People v. Santiago (Rafael)
This text of 2024 NY Slip Op 51259(U) (People v. Santiago (Rafael)) is published on Counsel Stack Legal Research, covering Appellate Terms of the Supreme Court of New York primary law. Counsel Stack provides free access to over 12 million legal documents including statutes, case law, regulations, and constitutions.
Opinion
| People v Santiago (Rafael) |
| 2024 NY Slip Op 51259(U) |
| Decided on September 12, 2024 |
| Appellate Term, First Department |
| Published by New York State Law Reporting Bureau pursuant to Judiciary Law § 431. |
| This opinion is uncorrected and will not be published in the printed Official Reports. |
Decided on September 12, 2024
SUPREME COURT, APPELLATE TERM, FIRST DEPARTMENT
PRESENT: Hagler, P.J., Brigantti, Tisch, JJ.
570107/19
against
Rafael Santiago, Defendant-Appellant.
Defendant appeals from a judgment of the Criminal Court of the City of New York, New York County (Phyllis Chu, J.), rendered January 7, 2019, convicting him, upon a plea of guilty, of assault in the third degree, and imposing sentence.
Per Curiam.
Judgment of conviction (Phyllis Chu, J.), rendered January 7, 2019, affirmed.
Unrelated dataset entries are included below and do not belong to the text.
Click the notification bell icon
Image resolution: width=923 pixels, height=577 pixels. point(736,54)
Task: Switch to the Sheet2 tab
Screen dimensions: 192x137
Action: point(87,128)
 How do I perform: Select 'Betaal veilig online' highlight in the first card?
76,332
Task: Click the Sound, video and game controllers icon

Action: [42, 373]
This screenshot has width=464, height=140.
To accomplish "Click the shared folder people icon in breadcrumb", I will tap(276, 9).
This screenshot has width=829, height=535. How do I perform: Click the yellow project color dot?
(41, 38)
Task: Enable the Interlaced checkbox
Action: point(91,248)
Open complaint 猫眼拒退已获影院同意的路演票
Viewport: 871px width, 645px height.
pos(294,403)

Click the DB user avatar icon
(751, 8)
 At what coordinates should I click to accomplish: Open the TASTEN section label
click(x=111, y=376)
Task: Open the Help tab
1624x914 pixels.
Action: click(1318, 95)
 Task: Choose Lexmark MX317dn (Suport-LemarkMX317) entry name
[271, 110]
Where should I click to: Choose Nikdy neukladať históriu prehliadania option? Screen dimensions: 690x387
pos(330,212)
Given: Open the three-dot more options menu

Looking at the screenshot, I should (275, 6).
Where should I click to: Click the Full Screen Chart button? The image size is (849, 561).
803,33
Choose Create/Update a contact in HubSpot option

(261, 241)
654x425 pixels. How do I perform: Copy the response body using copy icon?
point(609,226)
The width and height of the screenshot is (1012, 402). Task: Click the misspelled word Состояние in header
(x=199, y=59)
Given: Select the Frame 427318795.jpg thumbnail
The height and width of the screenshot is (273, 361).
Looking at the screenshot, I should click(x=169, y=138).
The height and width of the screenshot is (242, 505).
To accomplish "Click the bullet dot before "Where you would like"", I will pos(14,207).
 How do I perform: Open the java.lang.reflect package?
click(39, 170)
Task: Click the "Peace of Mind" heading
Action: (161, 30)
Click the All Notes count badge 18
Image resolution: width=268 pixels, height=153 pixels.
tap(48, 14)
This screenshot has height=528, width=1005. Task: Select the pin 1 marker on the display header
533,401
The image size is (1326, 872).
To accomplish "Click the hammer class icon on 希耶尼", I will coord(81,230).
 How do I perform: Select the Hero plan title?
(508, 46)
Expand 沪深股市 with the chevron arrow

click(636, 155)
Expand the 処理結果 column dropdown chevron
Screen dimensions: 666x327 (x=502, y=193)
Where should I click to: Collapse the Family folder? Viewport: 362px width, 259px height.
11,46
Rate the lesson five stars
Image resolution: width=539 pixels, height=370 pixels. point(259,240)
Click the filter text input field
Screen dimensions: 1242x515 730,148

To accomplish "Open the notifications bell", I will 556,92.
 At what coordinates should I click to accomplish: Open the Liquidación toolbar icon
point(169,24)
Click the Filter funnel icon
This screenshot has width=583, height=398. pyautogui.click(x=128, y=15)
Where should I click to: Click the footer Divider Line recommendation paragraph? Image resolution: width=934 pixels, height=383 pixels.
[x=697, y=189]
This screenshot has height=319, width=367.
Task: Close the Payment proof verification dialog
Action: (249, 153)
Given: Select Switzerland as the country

In view of defendant's knowing waiver of the right to prosecution by information, the accusatory instrument only had to satisfy the reasonable cause requirement of a misdemeanor complaint (see People v Dumay, 23 NY3d 518, 522 [2014]). So viewed, the accusatory instrument was jurisdictionally valid because it described facts of an evidentiary nature establishing reasonable cause to believe that defendant was guilty of third-degree assault (see Penal Law § 120.00). The "physical injury" element of the offense was satisfied by allegations that defendant "str[uck] [the complainant] about the face with a closed fist, causing redness, swelling, and bruising to her right eye and substantial pain." Based on these allegations, a reasonable person could infer that the victim felt "substantial pain" (Penal Law § 10.00[9]; see People v Henderson, 92 NY2d 677, 680 [1999]; People v Mercado, 94 AD3d 502 [2012], lv denied 19 NY3d 999 [2012]), a term which simply means "more than slight or trivial pain" (People v Chiddick, 8 NY3d 445, 447 [2007]).
THIS CONSTITUTES THE DECISION AND ORDER OF THE COURT.